Cytokine shows up in multiple-choice questions about signal transduction. You'll see stems like a researcher studying how interleukin-2 (IL-2) binds its receptor on T cells and increases expression of cell-cycle genes, then asking what molecular event explains the result. Other questions ask for the initial step in cytokine-mediated signaling (the answer is the cytokine binding to its receptor, since reception always comes first). A common experimental setup deletes a cytokine gene (like TNF-α) in a mouse and asks which outcome is LEAST likely, testing whether you understand that removing the signal removes its downstream effects. No released free-response question uses the word "cytokine" verbatim, but it fits the kind of FRQ where you describe how a signal changes gene expression or predict what happens when a pathway component is mutated.
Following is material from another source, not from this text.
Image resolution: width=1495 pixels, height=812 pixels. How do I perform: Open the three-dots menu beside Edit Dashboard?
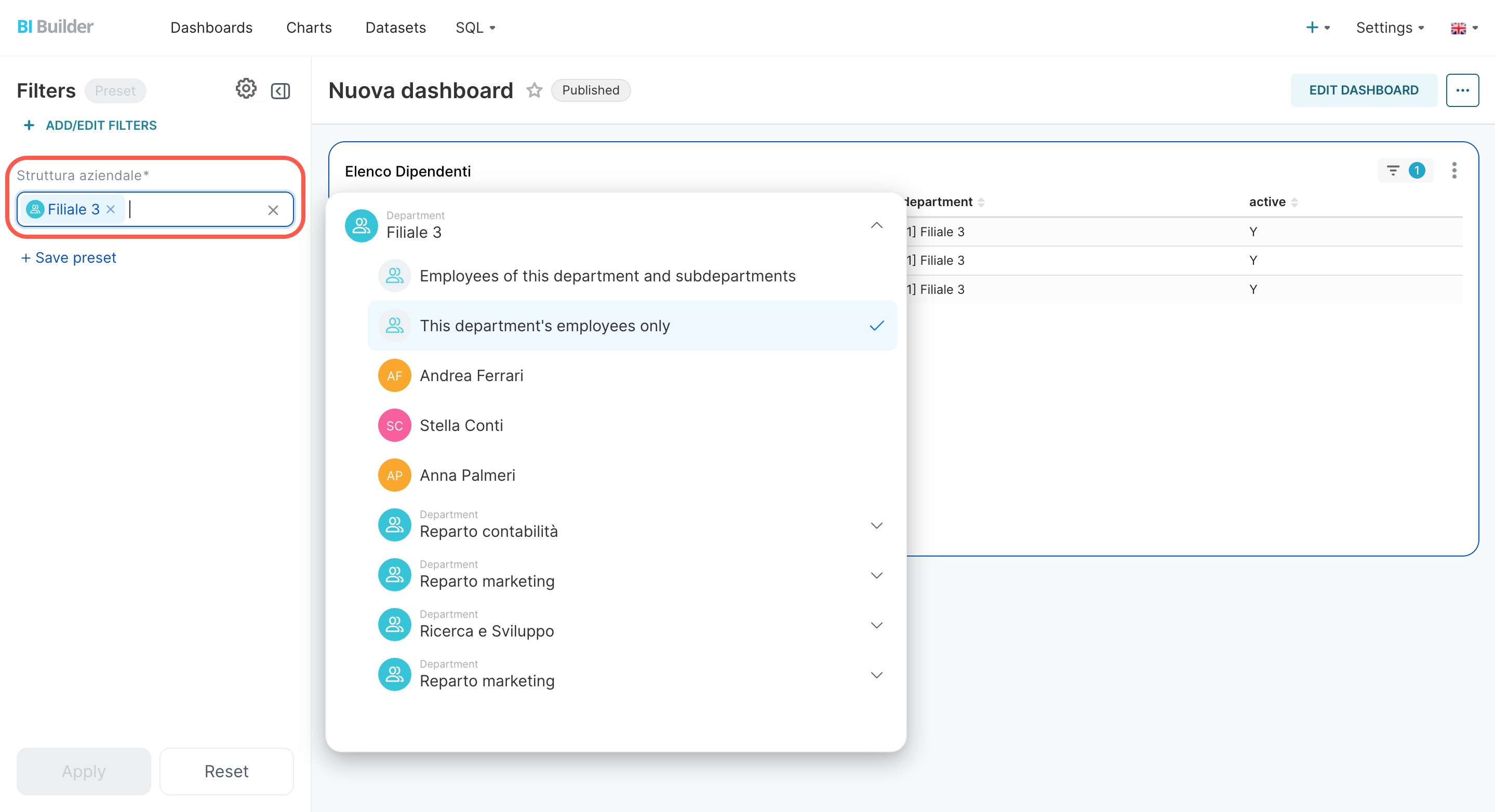pos(1461,90)
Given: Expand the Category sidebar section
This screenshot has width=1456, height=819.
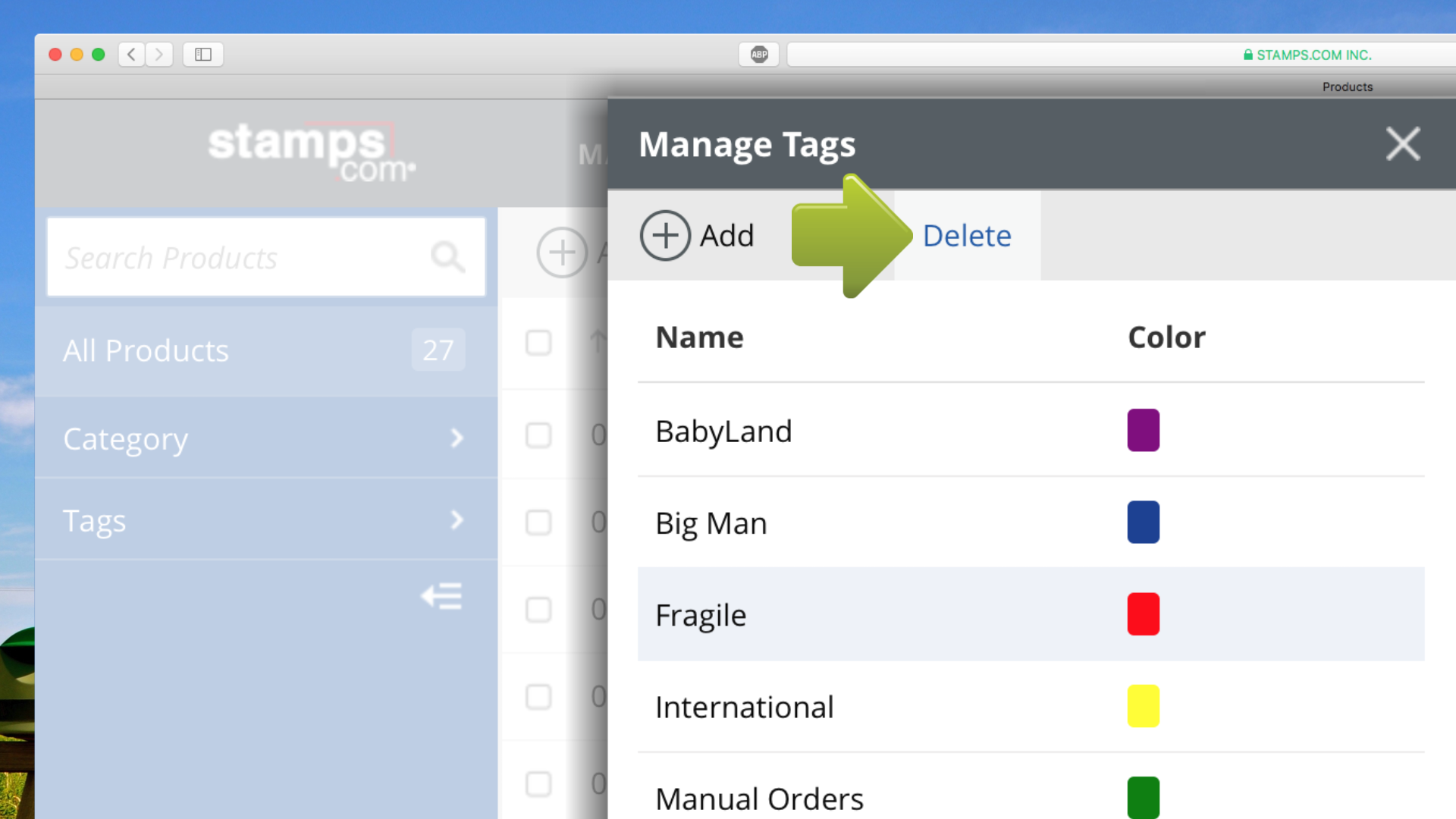Looking at the screenshot, I should pos(265,438).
Cytokine vs cyclic AMP (cAMP)

A cytokine is the extracellular signal that arrives from outside and binds a receptor. cAMP is a second messenger made inside the cell that relays the signal after the receptor is activated. Cytokine starts the pathway; cAMP carries it forward.
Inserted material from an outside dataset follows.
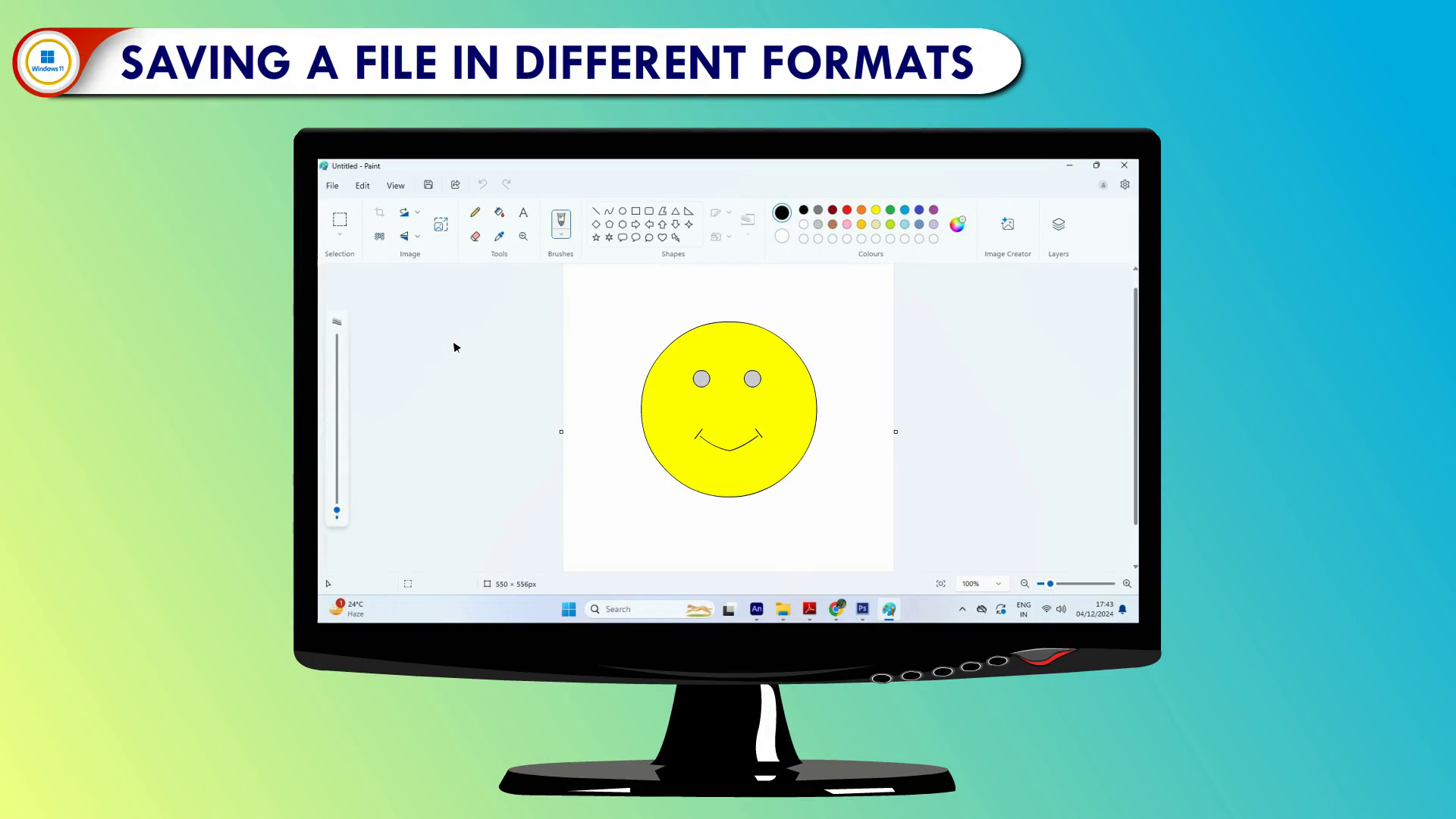Open the View menu
Image resolution: width=1456 pixels, height=819 pixels.
click(x=395, y=186)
Key things to remember about cytokine

  • A cytokine is a signaling molecule that binds a receptor and triggers a signal transduction pathway, ending in changed gene expression.

  • The CED-specific job to remember is that cytokines regulate gene expression to allow for cell replication and division.

  • The initial step in cytokine signaling is always the cytokine binding to its receptor, because reception comes before transduction and response.

  • It's the classic illustrative example for topic 4.3, supporting AP Bio 4.3.A (cellular responses) and AP Bio 4.3.B (how mutations break a pathway).

  • If you mutate the cytokine, its receptor, or any pathway component, you can block the entire downstream response, which is exactly what 4.3.B tests.

Frequently asked questions about cytokine

What is a cytokine in AP Biology?

A cytokine is a chemical signaling molecule that binds a receptor on a target cell and starts a signal transduction pathway. In the CED it's the example of a signal that changes gene expression to allow cell replication and division (topic 4.3).

Is a cytokine the same as a second messenger like cAMP?

No. A cytokine is the external signal that arrives and binds a receptor to start the pathway. A second messenger like cAMP is made inside the cell and relays the signal after the receptor is already activated.

What is the first step in cytokine signaling?

Reception. The cytokine binds to its specific receptor on the target cell, which then triggers the transduction steps and finally the cellular response. Binding always comes first.

Do I need to memorize specific cytokines like IL-2 or TNF-α for the AP exam?

No memorization of individual cytokines is required. Questions give you the cytokine's name and behavior; your job is to apply the reception-transduction-response logic and predict the outcome, like increased expression of cell-cycle genes.

What happens if a mutation affects the cytokine pathway?

Per AP Bio 4.3.B, a mutation in the receptor or any pathway component can alter or block the downstream signal, so the cell may not change its gene expression or divide as it normally would.